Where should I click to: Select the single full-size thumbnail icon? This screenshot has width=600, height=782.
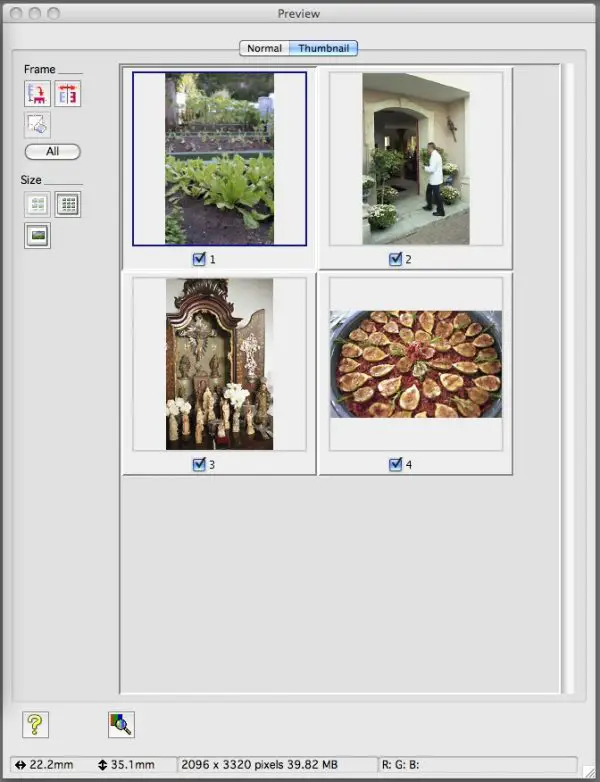click(x=38, y=236)
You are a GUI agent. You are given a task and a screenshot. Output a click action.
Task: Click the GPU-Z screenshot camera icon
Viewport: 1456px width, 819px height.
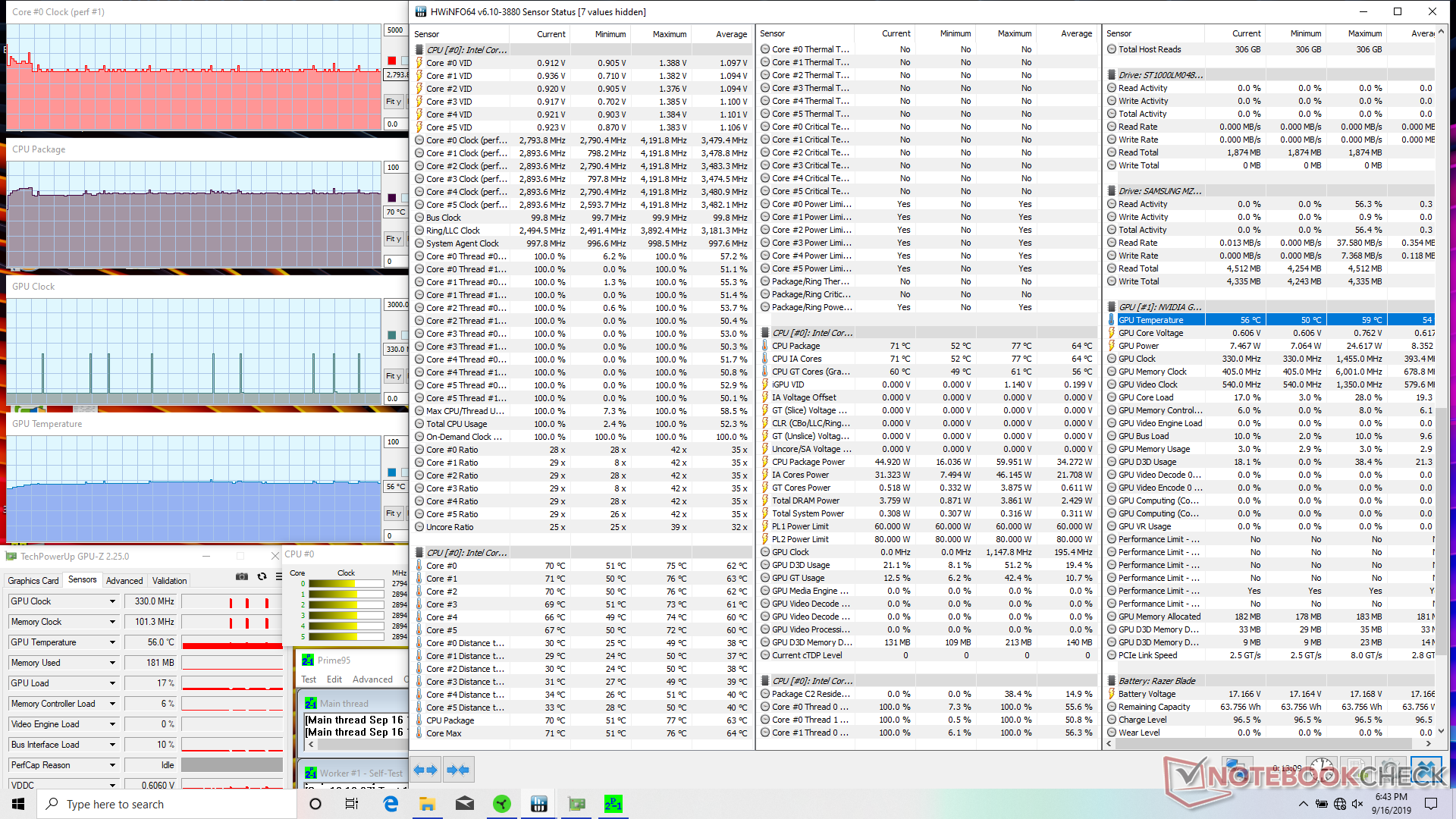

********************

Set down every line of the records above word for word, leaving out the pictures.

Where should I click to: Select the single full-size thumbnail icon? This screenshot has width=600, height=782.
click(x=38, y=236)
You are a GUI agent. You are given a task and a screenshot. Output a click action.
Task: Click the GPU-Z screenshot camera icon
Viewport: 1456px width, 819px height.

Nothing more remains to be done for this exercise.